━━━ PASSAGE PROVIDED
The Protein Bouncer
Protein shakes, protein receptors, protein markers, protein signals and protein enzymes - it seems there's nothing you can't do with a protein! Well scientists have been synthesizing chemical proteins for a little while now and the latest off the production line is an anti-HIV protein mimic. This week scientists from the University of Wisconsin Madison reported in the journal PNAS that they've engineered a molecule that is close enough to the appearance of a natural protein that it can fool and stop biological processes such as cell communication.
Well viruses communicate using proteins - anything from HIV to ebola, influenza and herpes. Virus cells need to chat to their host cells in order to infect them. So if you can build a sort of night club bouncer for these proteins then you potentially stop the virus from spreading. And it seems you need protein to fight protein to do this.
Samuel Gellman and his team built some of these molecules so that they resembled proteins by giving them peptide bonds. So they tested the protein bouncer by adding it to human cells in the laboratory and exposing those cells to HIV. These protein mimics actually seemed to block the proteins produced by the HIV, thereby preventing infection of the human cells. The thing that's extra special about these protein mimics is that the scientists can manipulate their shape.
━━━━━━
━━━ SOURCE MATERIAL
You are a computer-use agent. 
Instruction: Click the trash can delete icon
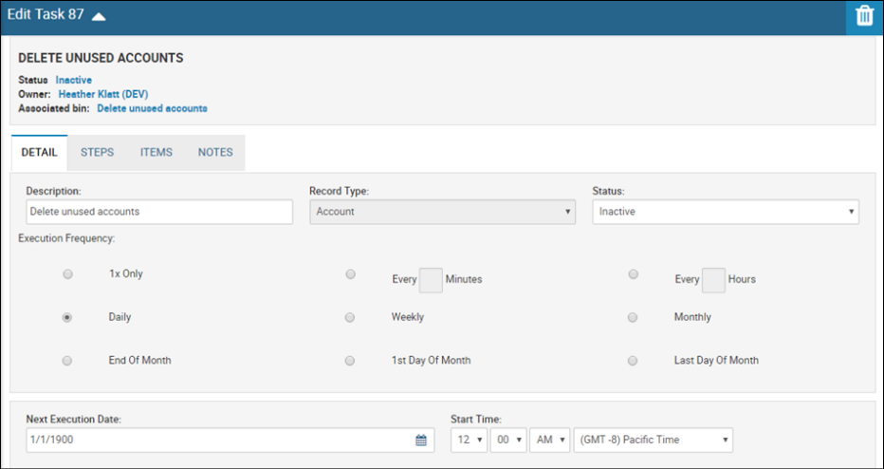864,16
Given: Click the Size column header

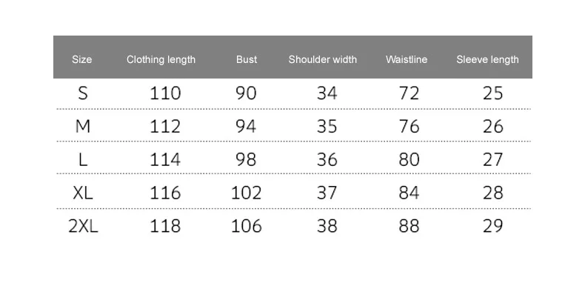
━━━━━━
◆ **EXERCISE SET**:
#1 In the passage on the anti-HIV protein mimic, in which journal did the University of Wisconsin Madison scientists report their work?
#2 Continue the passage on the anti-HIV protein mimic from where it stops.

◆ **WRITTEN ANSWERS**:
#1 PNAS

#2
Well ordinary proteins will eventually be broken down by an enzyme that happens to be floating past but the proteins these researchers have manufactured are an unusual shape that most enzymes simply won't recognise or know what to do with. Another advantage of these protein mimics is that they are much bigger than drug molecules and this makes them much more effective in blocking other protein interactions.
The researchers don't know if this can be safely used in people yet so there's no guarantee this will be prescribed any time soon. What it does mean is they've opened quite an exciting new avenue for research where scientists can actually control the shape of the proteins they synthesize.